Nahum Dimitri Chandler
Professor in the School of Humanities, UC Irvine

Paraontology: Or, Notes on the Practical Theoretical Politics of Thought

This presentation reflects upon the possibility and the necessity for theoretical work to cultivate an order of critical “theoretical fiction” as a fundamental dimension of its practice. If we take it as otherwise than a thought of the historial as oriented first of all or ultimately by existence as being, I propose to think of the concern of such practice as a paraontology. The discussion proposed takes first reference to W. E. B. Du Bois, but also to Hortense Spillers and Gayatri Chakaravorty Spivak, as well as Ralph Ellison and Edward Said, along with Cecil Taylor and Jacques Derrida, among several others.

 

CNY Humanities Corridor Lecture

October 22, 2018, 4:30 p.m.
Guerlac Room, A.D. White House

Dimitris Varadoulakis
Deputy Chair of Philosophy at Western Sydney University

Authority and Utility in Spinoza: From Epicureanism to Neoliberalism

Vardoulakis will argue that Spinoza is influenced by epicureanism. This is evident particularly in the conflict between authority—understood as the kind of figure that is impervious to argumentation—and the calculation of utility (phronesis) that is the precondition of action. This conflict is complex because in certain circumstances we may calculate that it is to our utility to allow a person in authority to calculate on our behalf. The paper indicates, in addition, that the way Spinoza constructs the relation between authority and utility can inform our political predicament today. Spinoza may offer an alternative to populism as to why we have political figures who lack authority. And his thinking on utility could help us reconsider instrumentality in the neoliberal age.

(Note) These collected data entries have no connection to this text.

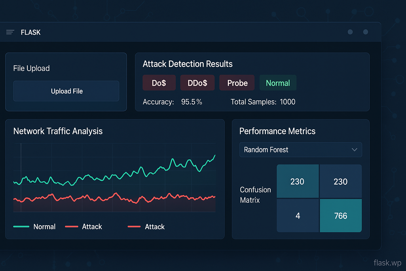This screenshot has width=406, height=271.
Task: Select the Probe attack category badge
Action: tap(237, 83)
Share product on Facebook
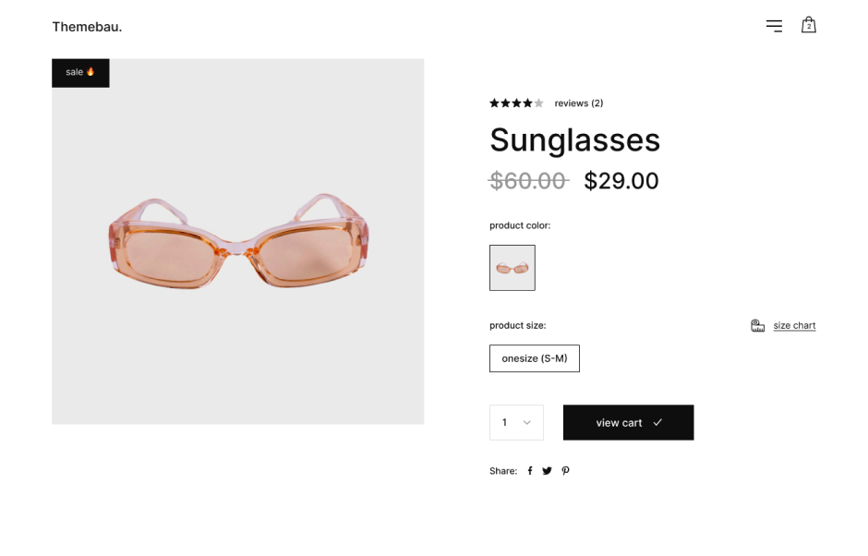Viewport: 868px width, 556px height. [x=530, y=471]
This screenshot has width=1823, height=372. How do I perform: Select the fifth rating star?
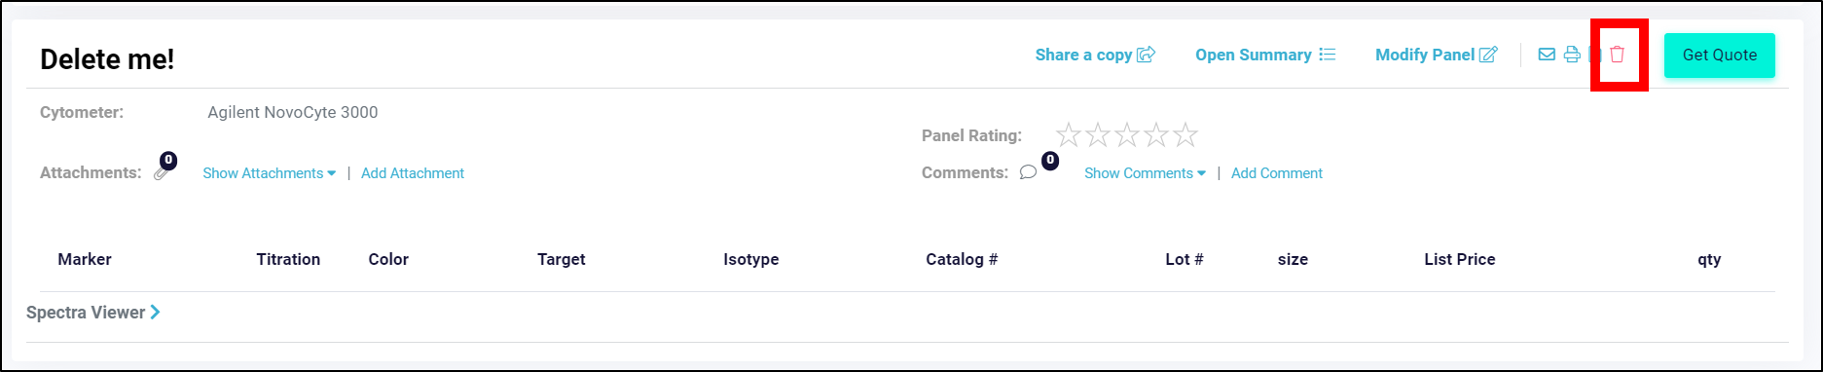point(1185,134)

View: Humanities Corridor Lecture video

Invited Society Scholar: Bonnie Honig

October 25, 2018, 4:30 p.m.
Lewis Auditorium, Goldwin Smith Hall

Bonnie Honig
Nancy Duke Lewis Professor in Political Science and Modern Culture & Media at Brown University

Bartleby or the Bacchae? Toward a Feminist Politics of Refusal

“Where’s your spine?” we often say to those who seem to lack moral ‘backbone.’” How do such vertical metaphors limit and drive our imagination of refusal? Drawing on Adriana Cavarero’s work, Inclinations, this lecture develops a postural analysis of refusal in the Antigone, the Bacchae, Thoreau’s “Walking”, and Leonardo da Vinci’s painting of the Madonna. Cavarero promotes inclination (leaning in) as the posture of maternal care for her ethics and politics. This lecture pluralizes the feminist subject position of inclination to include sorority, as well, and argues that the refusals we find in maternal and sororal care express not only love but rage, and promise not only the holding of community but also the dismemberment of revolution and new beginning.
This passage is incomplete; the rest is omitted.